I’ve got something the Palestinians can swallow right here, pal.

Exactly what need would the Palestinians have of “militarization”? They’ll be at peace with the Israelis, and all their other neighbors—Egypt, Jordan, even nearby Lebanon and Syria—are, if not always friendly, at least generally sympathetic.

No, the Palestinians need “militarization” because without “militarization” they’re not Palestinians. They’re just Arabs without guns, and that’s not much of an Arab at all.

Either that, or they have no intention of peaceful coexistence with Israel. You have to choose one.

This is all part of a death by a thousand cuts for Israel. We tell them what to say, then we tell them what we don’t like about it, then we tell them how it’s going to be.

I think Netanyahu was wise to take this step because there’s no way the Palestinians will reciprocate. You can see the statements above for proof, or you can just open your eyes.

PS: I just stumbled across another unhappy camper:

Today at the UN Human Rights Council, the Palestinian delegation attacked the Jewish nature of Israel. While critiquing the recent two-state solution peace plan proposed by Israeli Prime Minister Benjamin Netanyahu it said its “most dangerous” aspect is “his request to our people to recognize the Jewish nature of the Israeli State.” Such a demand is “evidence of a systematic and organized racist policy.”

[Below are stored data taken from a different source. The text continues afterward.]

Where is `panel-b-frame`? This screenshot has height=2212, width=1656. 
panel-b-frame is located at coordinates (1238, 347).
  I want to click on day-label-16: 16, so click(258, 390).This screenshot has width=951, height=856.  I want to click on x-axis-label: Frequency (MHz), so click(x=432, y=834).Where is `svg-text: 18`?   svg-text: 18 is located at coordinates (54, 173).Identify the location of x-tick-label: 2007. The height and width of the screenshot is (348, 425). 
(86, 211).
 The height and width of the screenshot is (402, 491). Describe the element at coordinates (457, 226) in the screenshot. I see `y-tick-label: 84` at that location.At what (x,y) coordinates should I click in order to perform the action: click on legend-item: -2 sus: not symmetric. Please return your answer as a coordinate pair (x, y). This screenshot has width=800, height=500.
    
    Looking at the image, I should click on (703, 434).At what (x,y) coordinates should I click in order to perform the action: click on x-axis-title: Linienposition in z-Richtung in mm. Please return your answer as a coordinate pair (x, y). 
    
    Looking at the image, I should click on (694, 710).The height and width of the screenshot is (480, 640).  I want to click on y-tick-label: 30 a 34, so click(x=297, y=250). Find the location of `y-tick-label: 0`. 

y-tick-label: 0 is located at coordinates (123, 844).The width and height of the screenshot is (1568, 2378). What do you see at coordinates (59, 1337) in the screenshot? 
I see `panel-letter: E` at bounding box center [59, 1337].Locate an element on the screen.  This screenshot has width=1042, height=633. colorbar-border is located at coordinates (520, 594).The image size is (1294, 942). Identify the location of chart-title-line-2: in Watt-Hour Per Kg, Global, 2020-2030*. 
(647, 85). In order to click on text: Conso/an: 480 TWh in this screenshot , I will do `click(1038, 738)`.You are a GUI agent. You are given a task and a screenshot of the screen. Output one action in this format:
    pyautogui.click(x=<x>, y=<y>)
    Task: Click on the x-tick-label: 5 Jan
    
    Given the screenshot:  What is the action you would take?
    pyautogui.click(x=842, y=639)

But at least he was answered:

Later in the session, one such Israeli delegate took the floor in his native Arabic to proudly declare that the Jewish nature of Israel in no way implies that it is racist. “The Jewish people have suffered over several ages because of racism,” he said. “Israel is a Jewish State committed to tolerance, democracy and human rights, and will always be a partner in the battle against racism.” The Israeli delegate also noted that some of the States that single out Israel for racism, including through the Durban process, themselves “commit the most flagrant violations against their own people.”

So is it now American policy to support the militarization of a Palestinian state, but not the Jewishness of a Jewish state? Just checking.